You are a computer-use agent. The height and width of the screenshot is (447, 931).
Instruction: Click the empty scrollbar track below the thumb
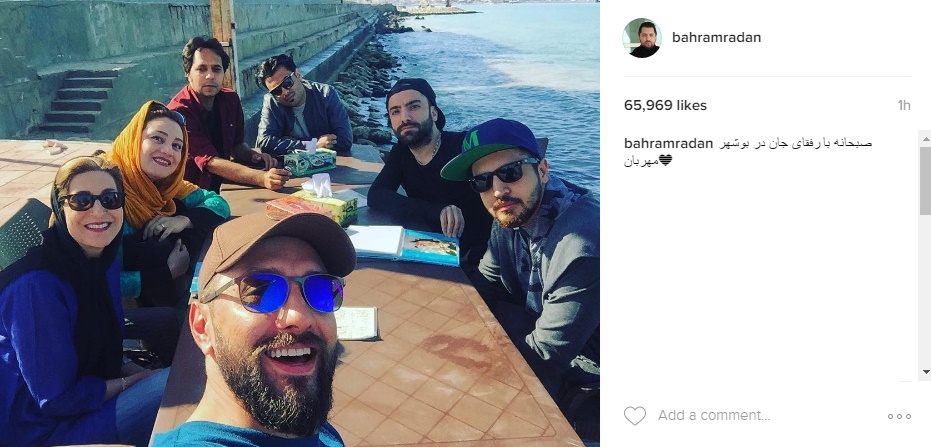tap(925, 290)
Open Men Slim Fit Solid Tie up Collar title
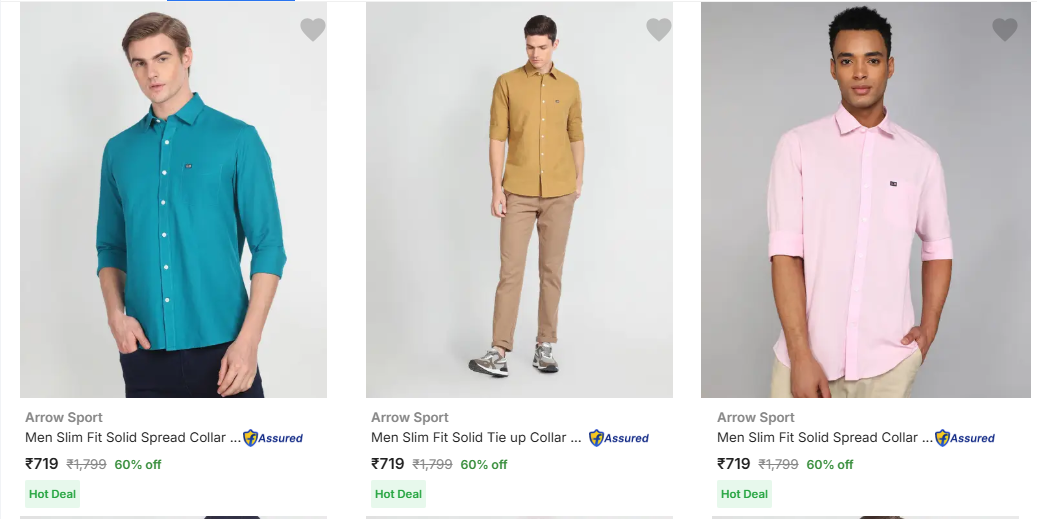 point(476,437)
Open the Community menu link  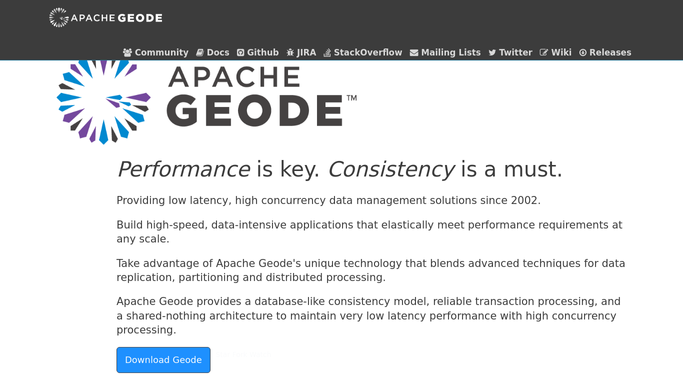(x=162, y=53)
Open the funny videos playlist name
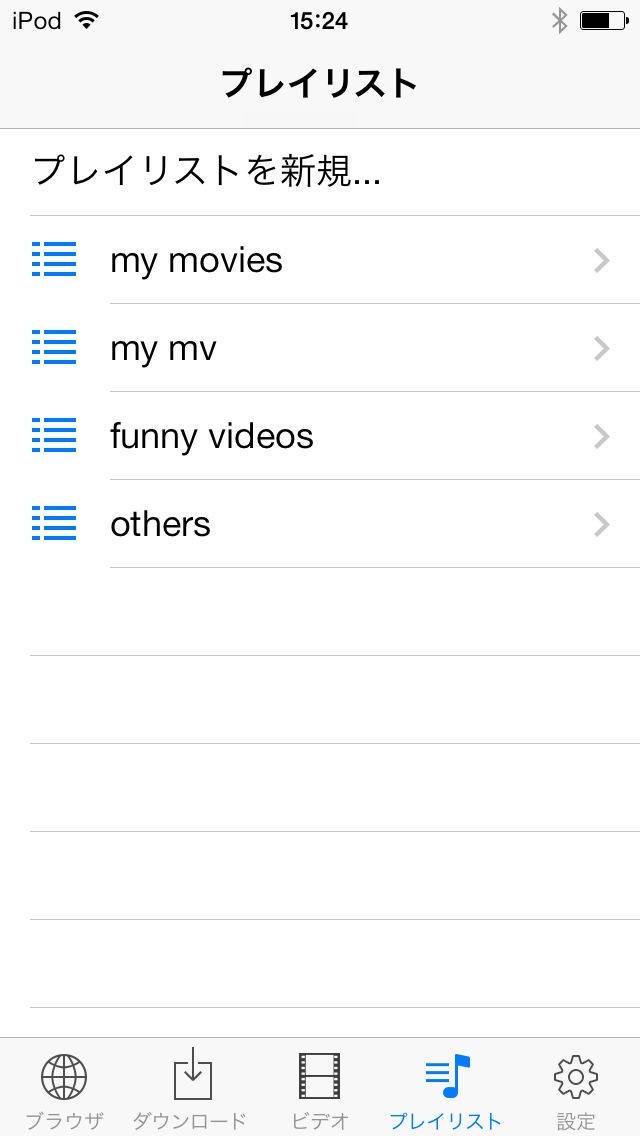Image resolution: width=640 pixels, height=1136 pixels. point(212,436)
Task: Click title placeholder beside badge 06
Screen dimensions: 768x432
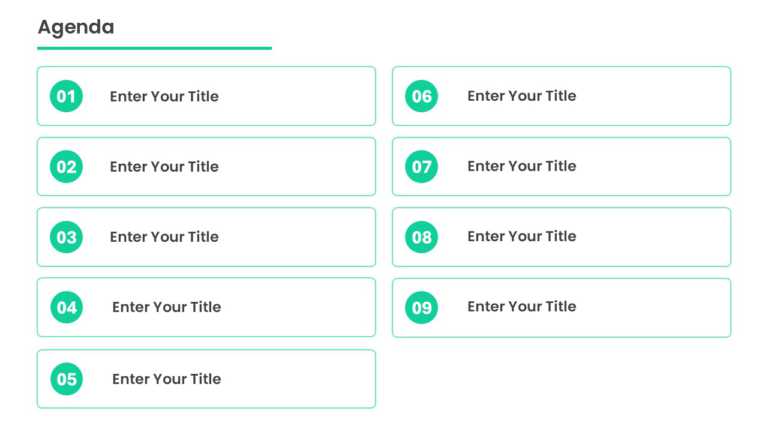Action: [x=522, y=96]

■ ■ ■ ■ ■ ■ ■

● **Short exercise**: Copy the stretch of the data from the line containing "Open the funny videos playlist name" through the end of the data, word for word. Leave the pictures out.

● **Correct output**:
Open the funny videos playlist name
Image resolution: width=640 pixels, height=1136 pixels. point(212,436)
Task: Click title placeholder beside badge 06
Screen dimensions: 768x432
Action: [x=522, y=96]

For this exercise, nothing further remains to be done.